Послышался шорох. Я оторвал взгляд от костра и повернул голову в сторону, откуда исходил шум. Из темнеющего под кирпичной глыбой отверстия, чем-то сильно напоминающего мой лаз в подвал, выползало нечто бесформенное, тяжело дышащее, с сильным запахом давно не мытого тела. Оно выбралось наружу и встало в полный рост. Я замер…
Это был человек. Но в каком виде! С головы до пят в ободранном рубище. На непокрытой голове колтуном висели грязные космы волос. Одна нога была обута в рваный кроссовок без шнурка, другая — в армейский ботинок. Руки грязные до черноты, и такое же лицо, скрытое толстым слоем прилипшего жира и золы…
Он двинулся по направлению к костру. По трудно улавливаемой плавности движений, которых все же не смог скрыть этот безобразный наряд, я догадался, что это — женщина. Она нагнулась над висящей кастрюлей, помешала свое варево какой-то щепкой и присела рядом, отрешенно уставившись на угли…
Сбросив оцепенение, я сделал два шага к ней. На третьем она подняла голову и, увидев меня, вскочила на ноги. Казалось, у нее отсутствовали зрачки — настолько глаза женщины сливались с покрывшими лицо разводами грязи. Но, даже сквозь эту маску, я увидел в них вначале крайнее изумление, потом испуг, и, затем, ничем не прикрытый ужас. Она дико вскрикнула, сбила, ошпарившись при этом содержимым, кастрюлю, и бросилась бежать.
Я ошалело посмотрел ей вслед и, лишь когда она, неожиданно скрылась в развалинах, вышел из ступора и побежал следом. Но найти ее оказалось не так-то просто. Она затерялась среди этих разрушенных домов и гор перевернутой земли. Я долго и безуспешно кричал, искал, поднимался на вершины — женщина пропала, как мираж. Раздосадованный, более того — опечаленный такой встречей, понурив голову, я вернулся к потухшему костру.

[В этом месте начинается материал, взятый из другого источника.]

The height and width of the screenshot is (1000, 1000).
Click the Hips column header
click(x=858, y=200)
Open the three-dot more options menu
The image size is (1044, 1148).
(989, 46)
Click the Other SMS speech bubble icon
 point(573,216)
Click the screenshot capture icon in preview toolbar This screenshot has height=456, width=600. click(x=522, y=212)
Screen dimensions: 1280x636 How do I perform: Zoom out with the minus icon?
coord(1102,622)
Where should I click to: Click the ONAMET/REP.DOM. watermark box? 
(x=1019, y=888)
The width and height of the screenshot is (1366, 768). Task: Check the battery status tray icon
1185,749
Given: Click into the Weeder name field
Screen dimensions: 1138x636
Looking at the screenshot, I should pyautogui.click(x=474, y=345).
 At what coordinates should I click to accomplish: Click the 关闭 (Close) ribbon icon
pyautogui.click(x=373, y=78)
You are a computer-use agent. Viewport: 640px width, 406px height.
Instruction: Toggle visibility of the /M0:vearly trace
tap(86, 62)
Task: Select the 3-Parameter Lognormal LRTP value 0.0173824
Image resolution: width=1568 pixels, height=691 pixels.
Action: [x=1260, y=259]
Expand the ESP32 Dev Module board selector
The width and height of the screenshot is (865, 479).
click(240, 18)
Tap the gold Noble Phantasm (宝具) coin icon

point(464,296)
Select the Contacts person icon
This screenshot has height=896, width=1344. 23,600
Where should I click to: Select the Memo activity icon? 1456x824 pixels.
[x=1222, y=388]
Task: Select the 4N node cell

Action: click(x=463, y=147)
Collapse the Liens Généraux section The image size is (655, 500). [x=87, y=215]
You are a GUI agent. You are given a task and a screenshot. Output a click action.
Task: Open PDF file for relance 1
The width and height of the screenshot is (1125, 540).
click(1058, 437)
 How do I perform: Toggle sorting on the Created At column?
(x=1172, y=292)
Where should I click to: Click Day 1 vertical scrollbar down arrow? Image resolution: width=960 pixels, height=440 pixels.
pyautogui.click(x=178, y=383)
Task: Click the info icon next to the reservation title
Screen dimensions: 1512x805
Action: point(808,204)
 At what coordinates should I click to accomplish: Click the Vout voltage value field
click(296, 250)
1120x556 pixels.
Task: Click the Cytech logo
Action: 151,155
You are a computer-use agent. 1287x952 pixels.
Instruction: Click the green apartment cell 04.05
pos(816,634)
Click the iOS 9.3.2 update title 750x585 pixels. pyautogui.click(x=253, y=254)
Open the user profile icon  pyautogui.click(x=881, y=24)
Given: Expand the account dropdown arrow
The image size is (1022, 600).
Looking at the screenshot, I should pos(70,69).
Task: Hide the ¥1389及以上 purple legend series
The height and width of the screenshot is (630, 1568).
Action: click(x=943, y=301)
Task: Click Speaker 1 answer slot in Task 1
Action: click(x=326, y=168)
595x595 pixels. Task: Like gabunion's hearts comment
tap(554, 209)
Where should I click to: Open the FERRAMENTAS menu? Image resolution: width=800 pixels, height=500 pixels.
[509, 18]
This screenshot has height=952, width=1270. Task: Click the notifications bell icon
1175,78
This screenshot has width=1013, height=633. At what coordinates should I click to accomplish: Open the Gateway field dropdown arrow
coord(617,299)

Кастрюля валялась на боку, и ее, не очень приятно пахнувшая еда, смешалась с золой и землей. Похоже, что та, которая собиралась есть это дурно пахнувшее варево, скрылась надолго… У меня мелькнула слегка кощунственная, но здравая мысль — и, помнится, один раз подобная затея уже принесла свою пользу. Как ни жестоко это могло показаться со стороны — но ничего более подходящего в такой ситуации просто не находилось. Приманка!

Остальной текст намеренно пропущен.